* _ACTIVITY_
Using the records below, output the stretch that opens with the line containing "Instruction: Click the textarea" and closes with the line containing "Task: Click the Python", exactly and including both lines, with nothing more.

* _DATASET CONTENT_
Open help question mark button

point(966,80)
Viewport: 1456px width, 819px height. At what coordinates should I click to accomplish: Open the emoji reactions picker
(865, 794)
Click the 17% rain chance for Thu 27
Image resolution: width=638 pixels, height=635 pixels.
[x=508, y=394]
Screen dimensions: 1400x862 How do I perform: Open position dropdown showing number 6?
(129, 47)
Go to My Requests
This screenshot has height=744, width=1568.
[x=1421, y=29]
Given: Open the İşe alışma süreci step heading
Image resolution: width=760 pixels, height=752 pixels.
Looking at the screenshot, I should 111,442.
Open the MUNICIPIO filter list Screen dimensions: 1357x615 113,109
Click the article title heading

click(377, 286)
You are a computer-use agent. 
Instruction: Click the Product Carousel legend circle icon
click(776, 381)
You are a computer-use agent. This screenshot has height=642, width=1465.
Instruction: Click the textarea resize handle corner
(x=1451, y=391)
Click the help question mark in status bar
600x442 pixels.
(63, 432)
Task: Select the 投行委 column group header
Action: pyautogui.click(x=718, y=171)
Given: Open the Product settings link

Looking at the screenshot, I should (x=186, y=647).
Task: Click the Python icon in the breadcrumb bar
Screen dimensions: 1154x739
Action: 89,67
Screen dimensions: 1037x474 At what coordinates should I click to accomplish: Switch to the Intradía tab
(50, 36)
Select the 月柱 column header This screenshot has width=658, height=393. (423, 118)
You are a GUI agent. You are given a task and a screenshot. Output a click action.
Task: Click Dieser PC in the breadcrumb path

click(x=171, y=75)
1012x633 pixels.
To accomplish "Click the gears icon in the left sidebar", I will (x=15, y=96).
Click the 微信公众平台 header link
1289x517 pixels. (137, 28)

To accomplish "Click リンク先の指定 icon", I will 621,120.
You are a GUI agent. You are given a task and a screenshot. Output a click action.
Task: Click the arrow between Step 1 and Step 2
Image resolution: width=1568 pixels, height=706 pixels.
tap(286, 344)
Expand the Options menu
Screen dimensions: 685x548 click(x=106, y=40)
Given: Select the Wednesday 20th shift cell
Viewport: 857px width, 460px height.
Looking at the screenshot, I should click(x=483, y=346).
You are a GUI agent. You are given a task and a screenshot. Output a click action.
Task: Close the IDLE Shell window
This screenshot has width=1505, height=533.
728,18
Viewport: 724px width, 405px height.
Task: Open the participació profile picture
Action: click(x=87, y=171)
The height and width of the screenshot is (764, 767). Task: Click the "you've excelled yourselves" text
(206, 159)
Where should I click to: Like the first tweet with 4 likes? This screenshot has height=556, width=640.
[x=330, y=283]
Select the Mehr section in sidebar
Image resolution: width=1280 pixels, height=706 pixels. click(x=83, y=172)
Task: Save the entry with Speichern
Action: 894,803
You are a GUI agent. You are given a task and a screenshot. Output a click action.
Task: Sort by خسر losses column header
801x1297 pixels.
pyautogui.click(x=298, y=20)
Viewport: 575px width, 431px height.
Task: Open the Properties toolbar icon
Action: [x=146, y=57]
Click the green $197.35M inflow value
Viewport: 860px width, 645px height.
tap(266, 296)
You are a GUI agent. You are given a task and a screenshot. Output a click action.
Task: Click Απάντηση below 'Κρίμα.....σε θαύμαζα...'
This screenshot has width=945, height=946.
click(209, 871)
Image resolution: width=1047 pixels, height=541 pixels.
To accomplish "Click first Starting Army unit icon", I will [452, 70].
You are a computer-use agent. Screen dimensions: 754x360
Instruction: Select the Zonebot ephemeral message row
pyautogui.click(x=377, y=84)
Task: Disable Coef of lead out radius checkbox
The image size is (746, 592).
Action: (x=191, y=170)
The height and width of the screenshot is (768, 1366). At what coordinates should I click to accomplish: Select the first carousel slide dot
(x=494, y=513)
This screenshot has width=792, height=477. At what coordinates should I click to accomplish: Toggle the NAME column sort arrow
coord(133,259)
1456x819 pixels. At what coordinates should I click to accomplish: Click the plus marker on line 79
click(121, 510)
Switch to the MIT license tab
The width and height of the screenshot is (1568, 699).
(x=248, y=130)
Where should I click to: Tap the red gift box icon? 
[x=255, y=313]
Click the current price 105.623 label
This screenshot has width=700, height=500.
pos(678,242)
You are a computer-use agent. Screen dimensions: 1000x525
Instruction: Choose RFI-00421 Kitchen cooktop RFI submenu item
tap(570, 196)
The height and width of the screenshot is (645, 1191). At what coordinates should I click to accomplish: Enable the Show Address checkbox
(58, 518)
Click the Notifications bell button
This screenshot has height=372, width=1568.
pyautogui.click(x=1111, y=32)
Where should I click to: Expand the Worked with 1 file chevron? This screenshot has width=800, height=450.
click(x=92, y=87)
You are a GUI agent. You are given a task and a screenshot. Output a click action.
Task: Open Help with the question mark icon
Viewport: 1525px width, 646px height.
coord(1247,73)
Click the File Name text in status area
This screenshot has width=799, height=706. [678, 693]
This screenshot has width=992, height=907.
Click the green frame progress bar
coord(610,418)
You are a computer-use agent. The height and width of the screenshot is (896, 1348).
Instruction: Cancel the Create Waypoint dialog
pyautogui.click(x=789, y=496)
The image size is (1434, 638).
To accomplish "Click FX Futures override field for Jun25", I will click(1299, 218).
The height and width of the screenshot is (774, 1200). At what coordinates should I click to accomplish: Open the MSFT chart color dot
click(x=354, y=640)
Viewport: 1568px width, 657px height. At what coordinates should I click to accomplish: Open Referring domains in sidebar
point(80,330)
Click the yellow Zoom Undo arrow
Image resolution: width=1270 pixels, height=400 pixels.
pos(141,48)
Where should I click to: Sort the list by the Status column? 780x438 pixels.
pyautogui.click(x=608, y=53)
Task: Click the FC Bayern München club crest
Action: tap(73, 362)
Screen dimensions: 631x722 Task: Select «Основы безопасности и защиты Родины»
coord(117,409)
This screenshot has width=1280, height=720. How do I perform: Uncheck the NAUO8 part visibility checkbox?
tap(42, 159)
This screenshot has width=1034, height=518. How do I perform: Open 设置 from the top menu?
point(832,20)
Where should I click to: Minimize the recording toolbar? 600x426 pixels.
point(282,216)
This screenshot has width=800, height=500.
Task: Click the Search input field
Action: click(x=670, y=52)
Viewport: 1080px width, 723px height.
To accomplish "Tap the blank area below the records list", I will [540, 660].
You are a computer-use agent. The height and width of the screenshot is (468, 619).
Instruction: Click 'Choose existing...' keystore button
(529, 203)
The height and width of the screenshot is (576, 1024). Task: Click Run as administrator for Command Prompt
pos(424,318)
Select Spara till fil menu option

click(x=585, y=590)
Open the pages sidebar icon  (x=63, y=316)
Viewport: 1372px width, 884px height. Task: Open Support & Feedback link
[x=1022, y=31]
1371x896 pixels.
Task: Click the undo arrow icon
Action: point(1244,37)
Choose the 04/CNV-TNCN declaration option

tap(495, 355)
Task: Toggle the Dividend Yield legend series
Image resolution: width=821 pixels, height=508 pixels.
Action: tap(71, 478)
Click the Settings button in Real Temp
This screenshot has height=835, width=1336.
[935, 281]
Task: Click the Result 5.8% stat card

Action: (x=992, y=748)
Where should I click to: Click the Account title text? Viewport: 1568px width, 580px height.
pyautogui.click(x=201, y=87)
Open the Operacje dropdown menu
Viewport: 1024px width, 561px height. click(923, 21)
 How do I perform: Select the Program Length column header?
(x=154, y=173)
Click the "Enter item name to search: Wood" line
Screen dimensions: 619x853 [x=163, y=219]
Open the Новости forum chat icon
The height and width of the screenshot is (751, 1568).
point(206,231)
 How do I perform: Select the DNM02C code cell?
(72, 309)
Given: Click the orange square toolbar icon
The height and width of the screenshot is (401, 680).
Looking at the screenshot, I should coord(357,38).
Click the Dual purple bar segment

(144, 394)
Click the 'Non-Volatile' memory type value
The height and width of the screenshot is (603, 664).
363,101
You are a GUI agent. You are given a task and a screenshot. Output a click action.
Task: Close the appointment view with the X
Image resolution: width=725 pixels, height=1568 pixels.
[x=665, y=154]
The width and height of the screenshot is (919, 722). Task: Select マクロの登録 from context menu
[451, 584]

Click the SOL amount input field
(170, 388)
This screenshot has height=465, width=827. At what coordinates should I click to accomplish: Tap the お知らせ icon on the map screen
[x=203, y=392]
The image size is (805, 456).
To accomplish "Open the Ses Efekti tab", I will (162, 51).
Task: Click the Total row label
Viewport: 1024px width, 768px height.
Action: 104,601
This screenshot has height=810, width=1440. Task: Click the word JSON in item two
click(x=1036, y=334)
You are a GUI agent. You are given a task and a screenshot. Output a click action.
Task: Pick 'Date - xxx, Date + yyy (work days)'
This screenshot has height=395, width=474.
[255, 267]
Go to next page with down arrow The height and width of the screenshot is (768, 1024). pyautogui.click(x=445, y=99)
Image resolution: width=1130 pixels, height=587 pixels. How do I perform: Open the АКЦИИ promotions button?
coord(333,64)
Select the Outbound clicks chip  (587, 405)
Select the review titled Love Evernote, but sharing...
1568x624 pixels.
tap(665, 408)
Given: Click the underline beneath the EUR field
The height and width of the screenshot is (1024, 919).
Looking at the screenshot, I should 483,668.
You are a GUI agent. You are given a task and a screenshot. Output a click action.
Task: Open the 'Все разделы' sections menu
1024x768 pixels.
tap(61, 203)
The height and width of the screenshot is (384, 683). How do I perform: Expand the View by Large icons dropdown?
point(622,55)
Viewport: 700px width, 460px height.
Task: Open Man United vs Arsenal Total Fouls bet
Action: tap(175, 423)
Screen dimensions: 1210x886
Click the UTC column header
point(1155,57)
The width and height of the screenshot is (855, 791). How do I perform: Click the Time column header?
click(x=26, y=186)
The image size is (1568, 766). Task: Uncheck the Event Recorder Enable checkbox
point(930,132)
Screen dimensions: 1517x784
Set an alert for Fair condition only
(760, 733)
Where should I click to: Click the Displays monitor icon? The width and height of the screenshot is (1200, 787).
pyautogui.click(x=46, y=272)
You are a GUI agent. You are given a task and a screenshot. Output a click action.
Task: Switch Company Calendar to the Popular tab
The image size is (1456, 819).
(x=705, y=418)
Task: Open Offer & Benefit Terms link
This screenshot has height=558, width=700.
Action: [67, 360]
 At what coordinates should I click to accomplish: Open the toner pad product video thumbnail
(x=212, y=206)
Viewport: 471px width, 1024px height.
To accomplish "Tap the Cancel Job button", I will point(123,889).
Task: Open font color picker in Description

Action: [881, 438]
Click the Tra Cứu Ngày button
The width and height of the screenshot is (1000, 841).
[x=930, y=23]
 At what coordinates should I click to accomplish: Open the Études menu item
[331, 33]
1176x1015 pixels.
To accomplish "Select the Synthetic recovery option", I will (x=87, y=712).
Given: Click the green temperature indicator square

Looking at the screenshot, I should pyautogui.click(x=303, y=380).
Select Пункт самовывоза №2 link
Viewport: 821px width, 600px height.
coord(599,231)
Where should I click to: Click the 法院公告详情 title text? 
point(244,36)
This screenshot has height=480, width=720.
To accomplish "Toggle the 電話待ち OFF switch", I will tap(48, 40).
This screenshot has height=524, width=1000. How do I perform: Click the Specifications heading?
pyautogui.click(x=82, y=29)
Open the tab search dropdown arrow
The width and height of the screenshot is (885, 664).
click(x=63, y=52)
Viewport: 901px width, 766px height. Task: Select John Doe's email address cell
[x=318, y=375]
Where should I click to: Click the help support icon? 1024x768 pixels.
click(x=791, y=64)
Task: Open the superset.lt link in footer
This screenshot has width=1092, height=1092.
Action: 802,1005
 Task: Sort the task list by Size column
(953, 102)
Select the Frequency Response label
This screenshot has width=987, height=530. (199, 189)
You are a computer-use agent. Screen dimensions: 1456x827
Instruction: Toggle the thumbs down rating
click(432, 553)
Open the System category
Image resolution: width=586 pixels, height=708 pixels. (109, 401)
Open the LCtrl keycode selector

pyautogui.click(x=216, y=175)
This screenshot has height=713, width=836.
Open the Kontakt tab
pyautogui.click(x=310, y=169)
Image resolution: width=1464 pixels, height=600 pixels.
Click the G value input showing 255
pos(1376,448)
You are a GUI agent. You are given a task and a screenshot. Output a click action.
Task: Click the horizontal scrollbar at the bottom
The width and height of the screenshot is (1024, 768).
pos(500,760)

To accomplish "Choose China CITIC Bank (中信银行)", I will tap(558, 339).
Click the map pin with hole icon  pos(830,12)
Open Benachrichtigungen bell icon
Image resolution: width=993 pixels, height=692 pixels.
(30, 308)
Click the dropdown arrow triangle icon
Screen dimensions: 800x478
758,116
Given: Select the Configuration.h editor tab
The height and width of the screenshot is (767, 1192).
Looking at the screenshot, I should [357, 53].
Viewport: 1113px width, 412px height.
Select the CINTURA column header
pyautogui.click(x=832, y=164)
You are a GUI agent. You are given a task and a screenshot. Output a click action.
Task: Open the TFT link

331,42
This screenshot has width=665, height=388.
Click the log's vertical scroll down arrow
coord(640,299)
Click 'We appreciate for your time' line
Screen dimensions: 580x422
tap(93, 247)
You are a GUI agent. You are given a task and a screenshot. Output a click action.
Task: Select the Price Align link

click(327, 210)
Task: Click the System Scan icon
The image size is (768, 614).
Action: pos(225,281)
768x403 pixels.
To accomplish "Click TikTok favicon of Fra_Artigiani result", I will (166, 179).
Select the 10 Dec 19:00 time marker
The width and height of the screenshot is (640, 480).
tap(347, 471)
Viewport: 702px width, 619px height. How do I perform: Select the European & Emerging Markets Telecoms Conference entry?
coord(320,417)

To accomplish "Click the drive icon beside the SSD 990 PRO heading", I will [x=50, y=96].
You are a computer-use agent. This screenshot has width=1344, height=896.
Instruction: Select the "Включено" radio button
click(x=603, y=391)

* _WRITTEN ANSWER_
Instruction: Click the textarea resize handle corner
(x=1451, y=391)
Click the help question mark in status bar
600x442 pixels.
(63, 432)
Task: Select the 投行委 column group header
Action: pyautogui.click(x=718, y=171)
Given: Open the Product settings link

Looking at the screenshot, I should (x=186, y=647).
Task: Click the Python icon in the breadcrumb bar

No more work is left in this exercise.